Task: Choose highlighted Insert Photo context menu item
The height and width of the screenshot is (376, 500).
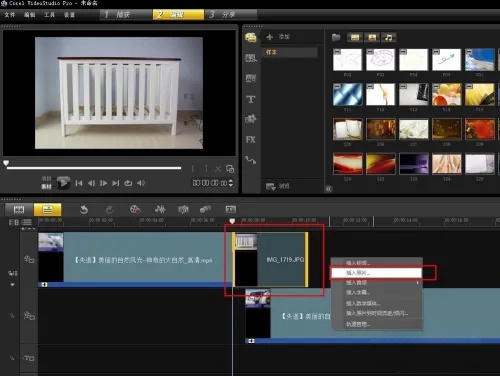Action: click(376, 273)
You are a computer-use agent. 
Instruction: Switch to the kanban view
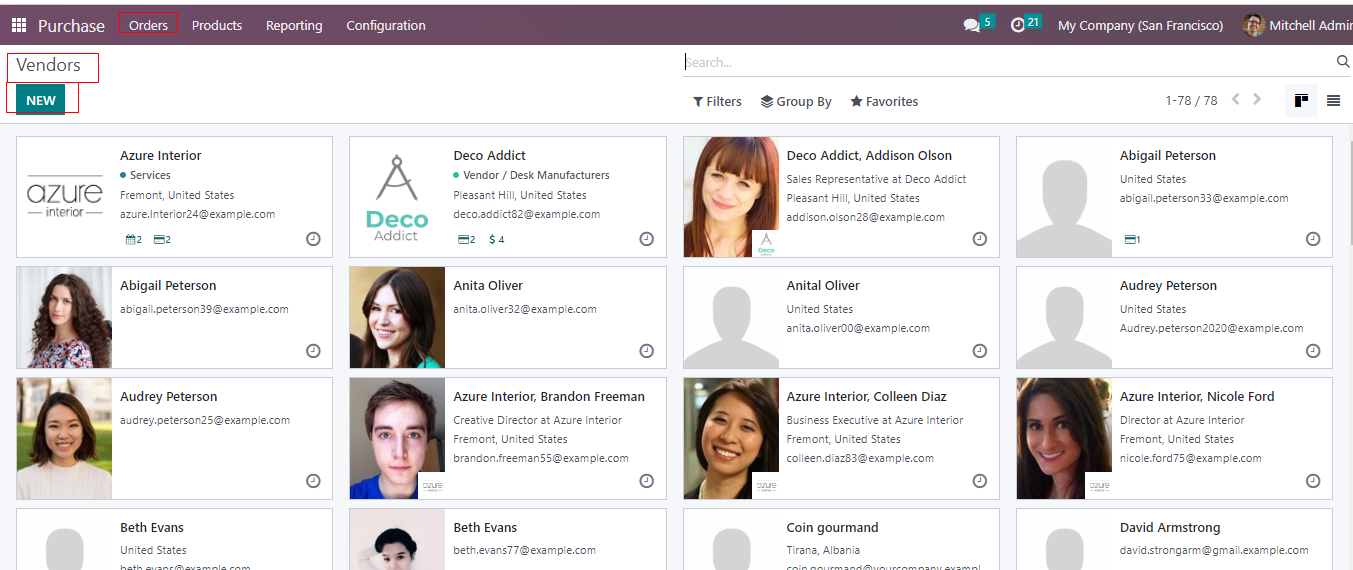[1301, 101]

━━━━━━━━━━

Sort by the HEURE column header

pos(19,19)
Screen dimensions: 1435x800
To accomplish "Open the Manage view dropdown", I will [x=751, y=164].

━━━━━━━━━━

■ **Written exercise**:
Could you rewrite everything in the material from "Task: Choose highlighted" down to "[1301, 101]", substituting "calendar" for "kanban", leaving the rest unchanged and omitting the pictures?

■ **Result of this exercise**:
Task: Choose highlighted Insert Photo context menu item
The height and width of the screenshot is (376, 500).
Action: click(376, 273)
You are a computer-use agent. 
Instruction: Switch to the calendar view
[1301, 101]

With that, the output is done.